[Extracted data]
++++

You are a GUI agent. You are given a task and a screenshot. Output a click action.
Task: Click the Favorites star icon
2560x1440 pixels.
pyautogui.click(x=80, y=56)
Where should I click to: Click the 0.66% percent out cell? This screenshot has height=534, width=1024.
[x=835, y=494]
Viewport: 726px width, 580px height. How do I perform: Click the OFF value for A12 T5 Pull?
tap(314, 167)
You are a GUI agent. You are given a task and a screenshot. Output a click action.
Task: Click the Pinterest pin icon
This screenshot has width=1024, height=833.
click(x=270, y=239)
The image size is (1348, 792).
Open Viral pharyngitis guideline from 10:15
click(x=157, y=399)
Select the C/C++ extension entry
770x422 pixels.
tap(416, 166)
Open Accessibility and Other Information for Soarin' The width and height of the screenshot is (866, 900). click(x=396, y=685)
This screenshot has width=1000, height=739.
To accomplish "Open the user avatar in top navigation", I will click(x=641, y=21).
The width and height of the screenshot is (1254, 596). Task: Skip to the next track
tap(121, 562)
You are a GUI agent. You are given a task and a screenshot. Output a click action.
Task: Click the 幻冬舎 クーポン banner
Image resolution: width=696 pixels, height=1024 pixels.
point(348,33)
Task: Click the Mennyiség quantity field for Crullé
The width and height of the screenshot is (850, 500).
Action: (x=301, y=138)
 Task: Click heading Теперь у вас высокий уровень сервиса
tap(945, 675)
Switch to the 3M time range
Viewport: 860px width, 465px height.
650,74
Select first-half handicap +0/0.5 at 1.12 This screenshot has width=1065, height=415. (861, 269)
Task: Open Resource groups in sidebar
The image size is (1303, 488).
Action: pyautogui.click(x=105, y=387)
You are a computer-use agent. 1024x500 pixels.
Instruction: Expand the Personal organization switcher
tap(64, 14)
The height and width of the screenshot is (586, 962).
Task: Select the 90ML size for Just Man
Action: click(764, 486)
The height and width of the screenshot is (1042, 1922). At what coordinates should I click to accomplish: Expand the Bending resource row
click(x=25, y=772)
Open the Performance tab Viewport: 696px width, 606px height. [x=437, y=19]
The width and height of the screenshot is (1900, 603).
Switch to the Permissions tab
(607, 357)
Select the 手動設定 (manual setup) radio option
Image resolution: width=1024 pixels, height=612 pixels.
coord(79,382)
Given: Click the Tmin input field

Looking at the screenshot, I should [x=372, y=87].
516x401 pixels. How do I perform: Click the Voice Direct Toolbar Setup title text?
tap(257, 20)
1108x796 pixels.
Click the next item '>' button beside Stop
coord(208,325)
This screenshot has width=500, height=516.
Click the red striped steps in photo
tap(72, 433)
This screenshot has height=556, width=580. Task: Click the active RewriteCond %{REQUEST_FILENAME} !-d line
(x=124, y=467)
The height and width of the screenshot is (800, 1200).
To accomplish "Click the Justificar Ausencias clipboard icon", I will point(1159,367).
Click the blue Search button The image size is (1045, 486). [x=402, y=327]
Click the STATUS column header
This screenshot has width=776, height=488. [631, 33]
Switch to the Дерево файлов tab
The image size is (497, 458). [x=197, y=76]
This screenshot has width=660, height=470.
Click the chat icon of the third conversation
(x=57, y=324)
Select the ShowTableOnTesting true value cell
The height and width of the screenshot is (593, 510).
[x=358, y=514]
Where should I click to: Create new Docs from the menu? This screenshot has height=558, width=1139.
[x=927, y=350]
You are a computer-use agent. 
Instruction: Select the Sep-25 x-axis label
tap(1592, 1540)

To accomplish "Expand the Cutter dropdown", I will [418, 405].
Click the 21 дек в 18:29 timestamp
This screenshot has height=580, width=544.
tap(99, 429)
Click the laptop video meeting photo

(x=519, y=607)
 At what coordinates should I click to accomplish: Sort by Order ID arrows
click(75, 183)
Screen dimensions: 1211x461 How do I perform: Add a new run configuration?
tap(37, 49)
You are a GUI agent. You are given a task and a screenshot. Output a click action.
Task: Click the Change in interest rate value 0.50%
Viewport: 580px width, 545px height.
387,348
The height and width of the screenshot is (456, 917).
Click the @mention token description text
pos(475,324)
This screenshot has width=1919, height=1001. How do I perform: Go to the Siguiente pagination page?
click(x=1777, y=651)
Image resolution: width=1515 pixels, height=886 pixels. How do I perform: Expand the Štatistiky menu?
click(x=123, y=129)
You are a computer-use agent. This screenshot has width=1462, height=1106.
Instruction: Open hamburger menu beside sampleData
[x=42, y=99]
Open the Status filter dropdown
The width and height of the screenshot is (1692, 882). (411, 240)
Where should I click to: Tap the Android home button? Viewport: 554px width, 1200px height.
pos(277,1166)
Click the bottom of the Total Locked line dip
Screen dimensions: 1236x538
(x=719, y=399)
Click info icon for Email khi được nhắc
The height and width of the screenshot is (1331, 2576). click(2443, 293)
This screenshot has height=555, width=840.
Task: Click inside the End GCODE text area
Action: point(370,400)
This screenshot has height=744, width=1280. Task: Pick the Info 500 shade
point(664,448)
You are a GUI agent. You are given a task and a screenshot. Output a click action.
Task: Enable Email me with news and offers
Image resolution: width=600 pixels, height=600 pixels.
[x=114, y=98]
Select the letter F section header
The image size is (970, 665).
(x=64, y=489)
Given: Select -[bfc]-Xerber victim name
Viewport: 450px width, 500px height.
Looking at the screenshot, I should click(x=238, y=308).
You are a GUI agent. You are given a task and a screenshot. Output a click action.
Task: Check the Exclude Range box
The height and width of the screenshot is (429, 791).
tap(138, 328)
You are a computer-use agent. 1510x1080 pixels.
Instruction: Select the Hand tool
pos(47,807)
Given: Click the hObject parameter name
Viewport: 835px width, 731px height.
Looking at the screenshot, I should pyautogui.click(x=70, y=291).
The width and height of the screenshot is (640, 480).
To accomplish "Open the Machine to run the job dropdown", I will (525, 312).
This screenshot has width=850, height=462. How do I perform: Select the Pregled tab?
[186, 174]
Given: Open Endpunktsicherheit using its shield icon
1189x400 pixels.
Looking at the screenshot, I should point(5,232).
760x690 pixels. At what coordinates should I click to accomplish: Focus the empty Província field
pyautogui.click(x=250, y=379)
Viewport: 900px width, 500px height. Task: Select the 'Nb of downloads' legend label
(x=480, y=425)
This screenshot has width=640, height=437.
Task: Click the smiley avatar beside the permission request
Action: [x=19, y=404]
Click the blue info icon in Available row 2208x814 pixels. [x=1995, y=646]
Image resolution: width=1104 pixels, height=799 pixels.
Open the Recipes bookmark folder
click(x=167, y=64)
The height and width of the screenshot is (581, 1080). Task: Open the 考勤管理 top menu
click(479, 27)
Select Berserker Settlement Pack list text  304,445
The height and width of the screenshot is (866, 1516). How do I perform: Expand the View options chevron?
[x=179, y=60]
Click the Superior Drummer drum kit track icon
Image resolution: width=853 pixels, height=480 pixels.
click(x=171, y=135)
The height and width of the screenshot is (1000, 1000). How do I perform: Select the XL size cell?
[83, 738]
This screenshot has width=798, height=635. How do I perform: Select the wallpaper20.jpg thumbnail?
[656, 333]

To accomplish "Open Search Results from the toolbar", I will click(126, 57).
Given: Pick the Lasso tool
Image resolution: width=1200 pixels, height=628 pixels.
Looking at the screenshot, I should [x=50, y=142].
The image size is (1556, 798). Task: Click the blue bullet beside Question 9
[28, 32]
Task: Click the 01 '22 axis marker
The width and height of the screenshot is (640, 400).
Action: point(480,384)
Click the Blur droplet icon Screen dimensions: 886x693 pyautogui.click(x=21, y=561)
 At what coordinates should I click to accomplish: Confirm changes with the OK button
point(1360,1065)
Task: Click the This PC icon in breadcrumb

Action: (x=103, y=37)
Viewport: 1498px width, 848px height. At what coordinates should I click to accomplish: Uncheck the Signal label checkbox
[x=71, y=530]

++++

Take exactly the lines from the one containing "2560x1440 pixels." through the one containing "Task: Click the Pinterest pin icon" in the data above, and output them with nothing added.

[Output below]
2560x1440 pixels.
pyautogui.click(x=80, y=56)
Where should I click to: Click the 0.66% percent out cell? This screenshot has height=534, width=1024.
[x=835, y=494]
Viewport: 726px width, 580px height. How do I perform: Click the OFF value for A12 T5 Pull?
tap(314, 167)
You are a GUI agent. You are given a task and a screenshot. Output a click action.
Task: Click the Pinterest pin icon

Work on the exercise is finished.